At birth or during infancy, girls might have a number of physical features that point to the condition. Swollen hands and feet or smaller than average height at birth are among them. Others include:
- A wide or weblike neck with extra folds of skin
- Receding or small lower jaw and a high, narrow roof of the mouth (palate)
- Low-set ears and a low hairline
- Broad chest with widely spaced nipples
- Arms that turn outward at the elbows
- Short fingers and toes and narrow fingernails and toenails
- Delayed growth
In older females, throughout the lifespan, symptoms can continue, and may include:
Beginning at birth and continuing throughout a person’s life, Turner syndrome can be linked with other health conditions, including heart, kidney, immune, and skeletal problems. Problems might include:
- Heart problems because of its physical structure
- Increased chance of diabetes and high blood pressure
- Hearing loss
- Kidney problems that can raise the chance of high blood pressure and urinary tract infections
- Immune disorders such as diabetes, inflammatory bowel disease, and hypothyroidism (when your thyroid gland can’t make enough hormone to keep your body running as it should)
- Bleeding in the digestive tract
- Dental and vision problems
- Scoliosis, which is a curving of the spine, and osteoporosis, which causes brittle bones
- Learning disabilities
Diagnosis and Testing
If an ultrasound shows something abnormal while you’re pregnant, your doctor may want you to get an amniocentesis. This is when protective fluid that surrounds a baby is taken from the uterus. Your doctor also may order a test of maternal blood. This can help find out whether the baby is missing all or part of an X chromosome.

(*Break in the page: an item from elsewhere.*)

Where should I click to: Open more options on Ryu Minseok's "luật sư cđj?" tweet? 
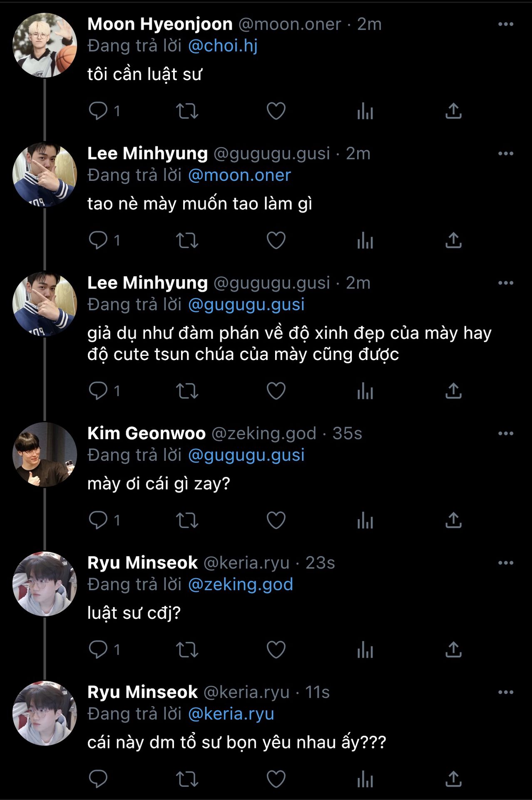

Because of the problems linked to Turner syndrome, doctors will also often suggest tests for the kidneys, heart, and hearing.
Medical care often calls for a team of specialists that’s built around the specific needs of each person, because the cases vary so widely.
There’s no cure, but most girls will take the same main therapies during childhood and the teen years. These are:
- Growth hormone , given as an injection a few times a week, to increase height as much as possible.
- Estrogen therapy, beginning around the time of puberty until a woman reaches the average age of menopause. This hormone treatment can help a woman grow and reach adult sexual development.
Almost all women with the condition need fertility treatments to become pregnant. And carrying a child can come with health risks. If you have Turner syndrome, you should discuss those issues with your doctor.